Basket-level point-of-sale transactions with real product affinities — items that genuinely co-occur (chips + salsa + soda), plus store IDs, hour-of-day patterns, and a payment mix. The dataset market-basket and association-rule tutorials actually need.
Each row is one item within a basket. Group by transaction_id to reconstruct each shopper's basket for association-rule mining.

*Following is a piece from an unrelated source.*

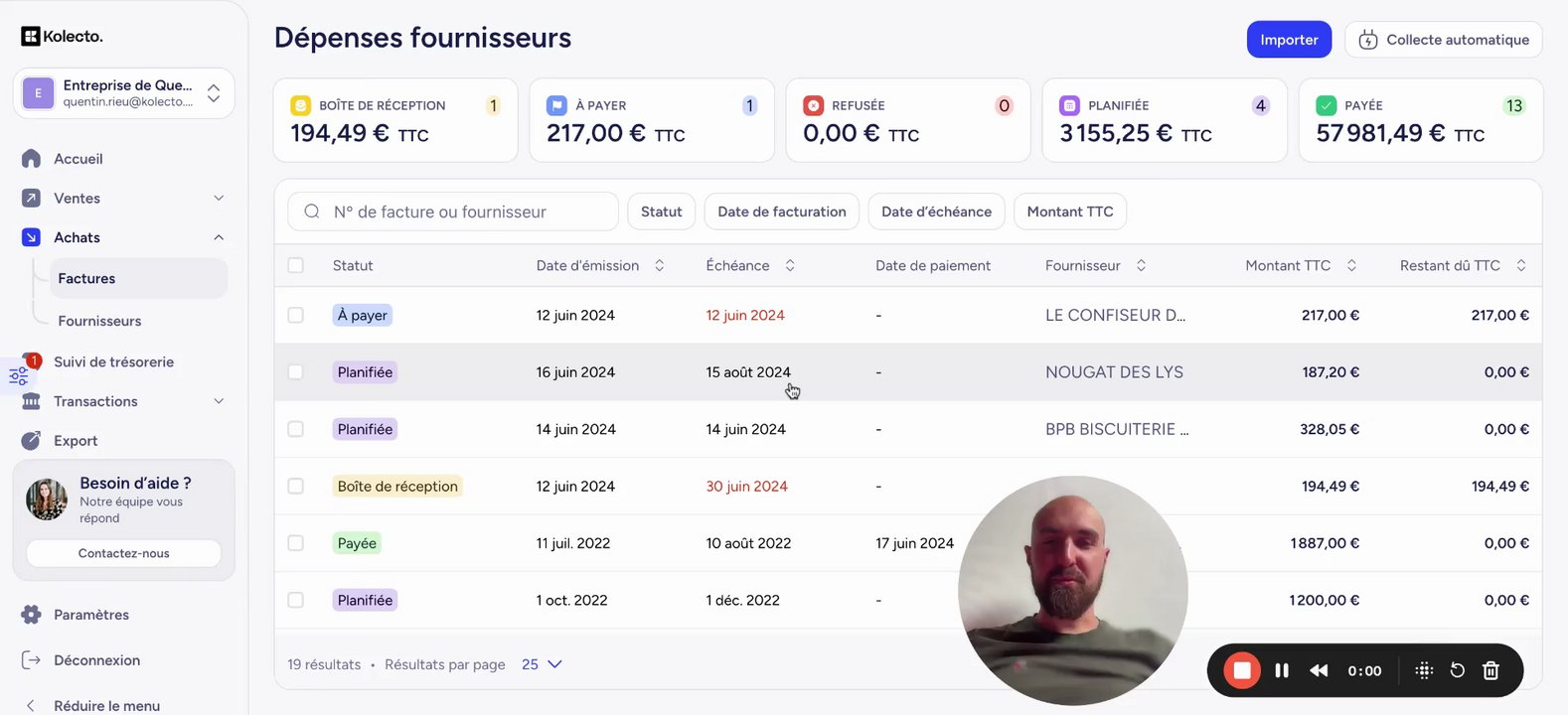Restart the recording with circular arrow icon

coord(1457,670)
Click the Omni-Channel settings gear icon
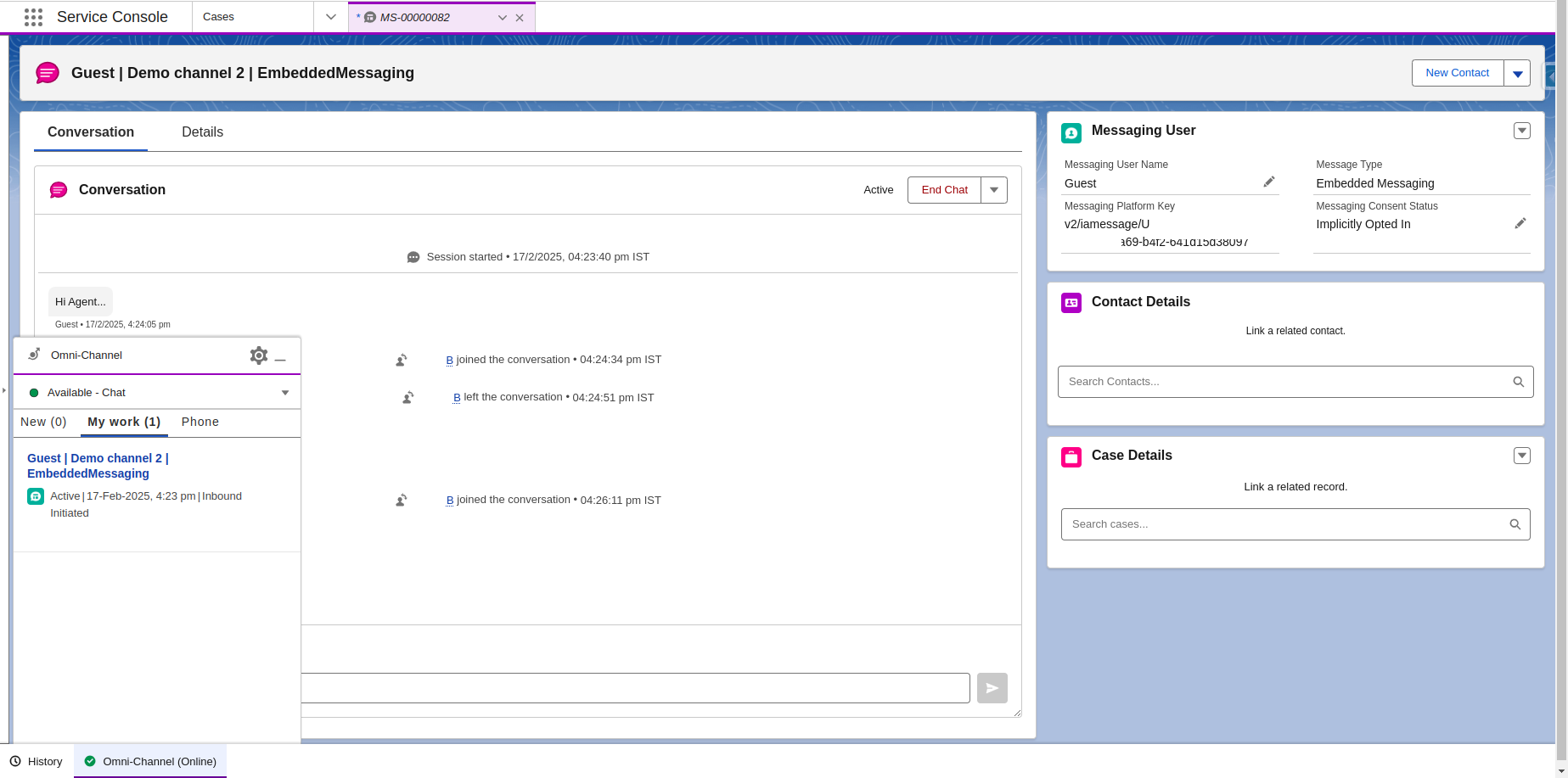The width and height of the screenshot is (1568, 778). [x=259, y=355]
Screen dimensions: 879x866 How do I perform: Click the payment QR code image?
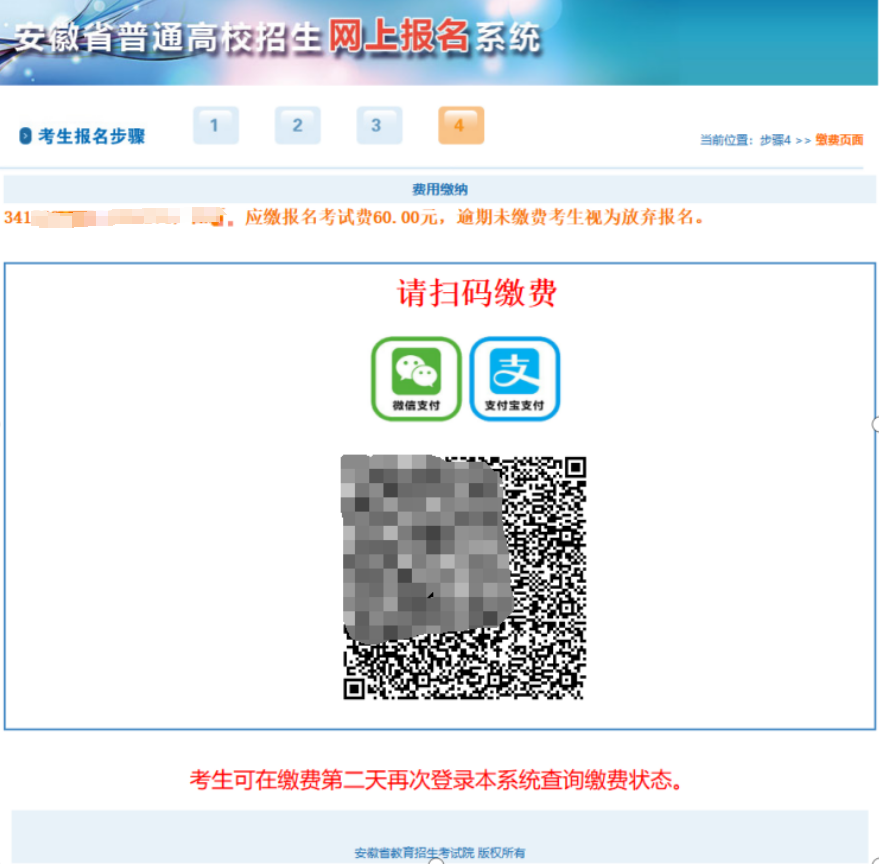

| Column | Type | Description |
|---|---|---|
| transaction_id | integer | The basket; multiple item rows share it. |
| datetime | datetime | Timestamp with realistic hour-of-day weighting. |
| store_id | text | Which store rang the sale (scales with row count). |
| product / department | text | The item and its aisle/department. |
| quantity / unit_price | number | Units and shelf price. |
| line_total | number | quantity × unit_price. |
| payment | text | Card / Cash / Mobile. |
| anomaly | 0/1 | Present only with injection on; flags suspicious transactions (e.g. odd-hour high-value bulk). |
The catalog is organized into affinity groups — sets of items that really go together, like {tortilla chips, salsa, guacamole, soda} or {diapers, wipes, baby food}. Each basket draws one or two of these groups and co-purchases their members at high probability, with the occasional impulse buy mixed in. That means an association-rule miner (Apriori/FP-Growth) will actually surface lift between linked products — the whole point of a market-basket exercise — instead of finding nothing because the items were independent. Layer on weighted shopping hours, weekend/holiday traffic lifts, and multiple stores, and you get transaction data that behaves like a real grocery POS feed.
Group rows by transaction_id to form item lists, then feed them to Apriori or FP-Growth. You should see strong lift within the affinity groups baked into the catalog.
It scales with size — from one store on small files up to eight on large ones — so you can compare store performance.
No — generation is 100% in your browser.